Performing contrasts among treatment levels in survival analysis I'm reviewing a paper where the authors compare the survival of an insect fed on three different diets.
Following the survival analysis (using Surv) they perform multiple comparisons of the mean survival among the treatments using the contrasts procedure from Crawley's The R book. They present their results a la a Tukey test (i.e., means with significantly different values have different letters).
Comparisons between 2 treatment levels in R can be done with survdiff, but that generates a chi-square statistic which doesn't jive with what I'm seeing in the paper
The more general question of post-hoc tests in survival analysis when there are >2 treatment levels (akin to Tukey's test) has been asked on R-help before but never answered.
My problem is twofold: I'm not familiar with survival analysis to know if the contrast procedure is appropriate to the question, and I don't have access to Crawley's book. 
Can someone provide an example of Crawey's method or point to a web resource where his method is explained? 
 A: In the R rms package there is are wrapper function for the survival package's coxph and survreg functions.  When you use one of these two functions you can use contrast.rms to easily obtain single d.f. or multiple d.f. contrasts.  Type ?contrast.rms for guidance.  You need to substitute cph for coxph when using rms.
A: The methods description does not match up with anything I see in Crawley's chapter on survival analysis. His discussion of the example he used with three levels seem pretty rudimentary (one might even say naive, but I am not a big fan of his book.) There is no surv function, and the closest function, Surv, is not a regression function at all, but rather a method to construct an object suitable to use in the LHS of formulae in a regression model. 

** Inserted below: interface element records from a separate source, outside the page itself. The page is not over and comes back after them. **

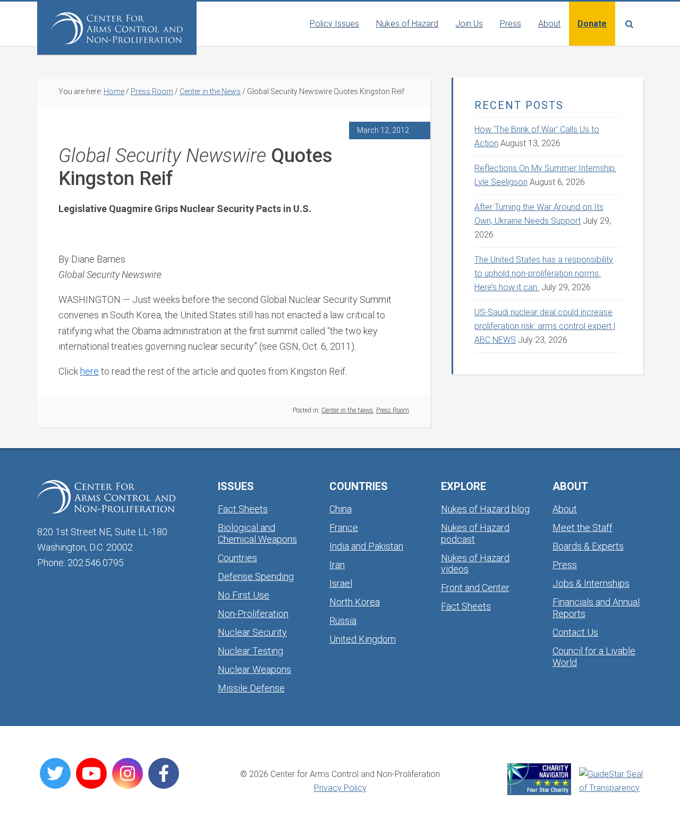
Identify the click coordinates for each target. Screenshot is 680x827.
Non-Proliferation (253, 613)
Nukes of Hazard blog (485, 508)
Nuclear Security (252, 632)
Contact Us (575, 632)
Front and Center (475, 587)
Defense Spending (256, 576)
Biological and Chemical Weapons (257, 533)
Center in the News (347, 410)
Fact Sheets (243, 508)
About (564, 508)
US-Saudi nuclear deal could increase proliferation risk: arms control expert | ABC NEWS (544, 326)
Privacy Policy (340, 788)
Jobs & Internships (591, 583)
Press (564, 564)
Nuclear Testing (250, 650)
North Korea (354, 601)
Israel (340, 583)
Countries (237, 557)
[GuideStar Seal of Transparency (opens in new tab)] (611, 781)
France (343, 527)
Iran (337, 564)
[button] (629, 24)
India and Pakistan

Likewise for the "contrasts procedure". There is no such thing. Factors in R generate treatment contrasts unless otherwise specified to the regression function, but there is not "contrasts procedure". If there were three levels under consideration then there would be a reference level whose "effect" would be included in the Intercept, and there would be two coefficients, one for each of the other levels. Those coefficients would be the difference from the reference level measured on the log-hazard scale. Exponentiated they would become relative hazards.
I do not see that the multiple comparisons problem is specific to survival analysis. You are estimating parameters, and if they are normally distributed under asymptotic assumptions, then you should be able to apply reasonable methods. There are a variety of such adjustments supported in the p.adjust function in the stats package.